Earlier this year, Bloomberg reported that Marubeni was working with Jefferies Financial Group to divest its non-operated stake in the MonArb area (Montrose Area) in the Central North Sea.
Located in blocks 22/17, 22/18, 22/22 and 22/23, approximately 200km east of Aberdeen, the Montrose Area comprises the Montrose, Arbroath, Arkwright, Brechin, Wood, Godwin, Shaw and Cayley fields.
Repsol Sinopec Resources UK (Talisman Sinopec Energy UK) operates the MonArb area with a 58.97% stake while the remaining stake is held by Marubeni Oil & Gas (UK).
In the first three quarters of 2020, the MonArb fields produced 24,000 barrels of oil equivalent a day, according to the UK Oil and Gas Authority (OGA).
Marubeni also owns 5% to 8% stakes in the North Sea Columba fields. These fields have a combined production capacity of 3,500 barrels of oil equivalent a day, according to Bloomberg.
The assets sale by Marubeni would follow the retreat of other Japanese firms, including Idemitsu Kosan and Itochu, from the basin.
Several energy and trading firms in Japan are also considering exiting operations from the ageing North Sea basin, reported Reuters.

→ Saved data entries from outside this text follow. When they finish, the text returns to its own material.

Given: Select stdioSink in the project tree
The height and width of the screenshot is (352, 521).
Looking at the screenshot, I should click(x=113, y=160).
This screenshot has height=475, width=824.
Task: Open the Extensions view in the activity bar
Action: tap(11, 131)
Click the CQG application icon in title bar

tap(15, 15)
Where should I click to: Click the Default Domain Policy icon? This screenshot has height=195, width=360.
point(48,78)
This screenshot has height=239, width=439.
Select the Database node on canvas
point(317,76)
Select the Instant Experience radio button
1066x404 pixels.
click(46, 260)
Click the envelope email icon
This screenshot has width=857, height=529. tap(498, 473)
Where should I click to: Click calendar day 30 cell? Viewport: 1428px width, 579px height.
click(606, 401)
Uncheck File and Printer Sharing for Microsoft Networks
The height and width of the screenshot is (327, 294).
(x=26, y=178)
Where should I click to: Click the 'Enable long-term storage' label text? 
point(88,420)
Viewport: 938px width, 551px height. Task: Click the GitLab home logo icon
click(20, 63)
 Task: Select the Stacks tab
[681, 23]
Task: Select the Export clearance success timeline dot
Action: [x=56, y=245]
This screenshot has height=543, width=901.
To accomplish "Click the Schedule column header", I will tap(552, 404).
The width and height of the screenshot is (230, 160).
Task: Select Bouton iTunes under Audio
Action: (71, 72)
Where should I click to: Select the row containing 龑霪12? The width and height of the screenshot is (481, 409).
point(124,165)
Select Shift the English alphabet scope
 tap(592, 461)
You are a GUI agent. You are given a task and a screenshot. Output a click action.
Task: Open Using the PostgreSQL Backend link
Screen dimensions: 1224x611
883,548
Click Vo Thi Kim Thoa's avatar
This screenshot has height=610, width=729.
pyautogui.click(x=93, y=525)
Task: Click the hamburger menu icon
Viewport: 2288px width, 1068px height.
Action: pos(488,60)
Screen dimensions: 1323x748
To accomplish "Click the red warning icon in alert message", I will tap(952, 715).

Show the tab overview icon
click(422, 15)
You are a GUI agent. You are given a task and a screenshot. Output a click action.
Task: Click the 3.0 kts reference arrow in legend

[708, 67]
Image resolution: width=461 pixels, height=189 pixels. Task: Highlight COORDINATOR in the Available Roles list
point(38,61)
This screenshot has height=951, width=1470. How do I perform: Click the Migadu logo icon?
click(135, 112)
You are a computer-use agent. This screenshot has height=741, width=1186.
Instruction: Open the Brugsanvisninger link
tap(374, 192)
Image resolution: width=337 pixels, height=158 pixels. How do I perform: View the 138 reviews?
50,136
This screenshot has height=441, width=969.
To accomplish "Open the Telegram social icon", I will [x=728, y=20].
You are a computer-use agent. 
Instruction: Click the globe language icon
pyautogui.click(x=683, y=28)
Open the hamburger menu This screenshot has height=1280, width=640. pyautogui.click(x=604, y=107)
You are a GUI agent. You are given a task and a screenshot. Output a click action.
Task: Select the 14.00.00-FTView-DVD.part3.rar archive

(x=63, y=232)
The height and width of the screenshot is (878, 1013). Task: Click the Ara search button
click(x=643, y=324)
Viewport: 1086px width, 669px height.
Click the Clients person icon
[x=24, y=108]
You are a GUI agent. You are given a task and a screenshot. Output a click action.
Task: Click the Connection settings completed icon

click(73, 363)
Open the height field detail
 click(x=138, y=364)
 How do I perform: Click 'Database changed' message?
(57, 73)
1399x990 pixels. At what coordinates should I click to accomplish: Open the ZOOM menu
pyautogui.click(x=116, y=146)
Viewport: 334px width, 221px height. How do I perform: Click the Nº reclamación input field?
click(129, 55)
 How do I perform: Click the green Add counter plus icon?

In May 2021, Reuters cited sources as saying that Japan’s JX Nippon is seeking to divest its oil and gas assets in the UK North Sea.
The potential sale, which includes an interest in some of the basin’s biggest fields, could be valued up to $1.5bn, according to the sources.
In order to pursue business growth ambitions, Ithaca last month said it had refinanced a $1.225bn reserve-based lending facility and also placed a bond worth $625m.